The examples you provided make some good points. I would take issue with the Planned Parenthood articles, however, since holding an organization to statements it made 60 years ago doesn’t hold water; people come and go and policy positions evolve. The others do hit at the core belief I think nearly everyone has – after conception, *something* is created that is, morally, more than simply a collection of growing cells. But is that something equal to a viable, living person?
The distinction between “fetal rights” and “human rights,” to use your Civil Rights-era example, is that personhood for a human, regardless of race, can be objectively verified through obvious means. The fetus, while more than just cells, is in a subjective limbo that many people (rationally and thoughtfully) believe does not afford it full rights as a person. As a result, the individual liberty of the mother to make medical and moral decisions for oneself is primary. I would argue that in the presence of moral doubt, the proper course is to allow a choice – by what right does the government make a medical decision for an individual with no clear, objective harm at stake? I see that as a dangerous precedent.
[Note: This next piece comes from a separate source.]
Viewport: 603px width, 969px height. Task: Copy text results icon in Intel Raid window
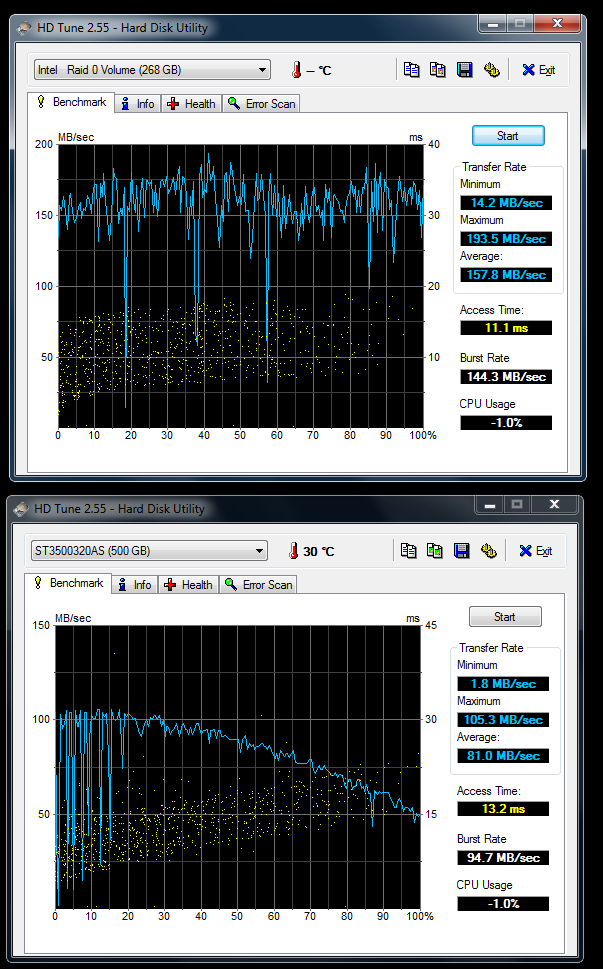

I will say Camilla Paglia is right that many Liberals have shied somewhat from the reality of the “choice” that is vital to the Pro-Choice movement. But at the same time, the Pro-Life movement is dead set on painting the rational, serious, and ethical people of the opposition as insulting caricatures incapable of morality, in order to avoid examining their own beliefs. I don’t think anyone is really being honest in the wider debate.
The need for an objective, falsifiable definition of personhood is critical to avoid the pitfalls I’ve stated, as well as your own – and in the absence of such, individual choice and liberty must be preserved. The slippery slope to “death selection” and “involuntary euthenasia” is a non-sequitur because legal abortion is the complete absence of state intervention; it is not a positive choice by the government to end pregnancy, but the freedom of the individual to decide the best course of action. Indeed, without objectivity, your slippery slope is in fact more likely, since it empowers government to impose its own morality on the populace without the burden of having to provide hard evidence for its case.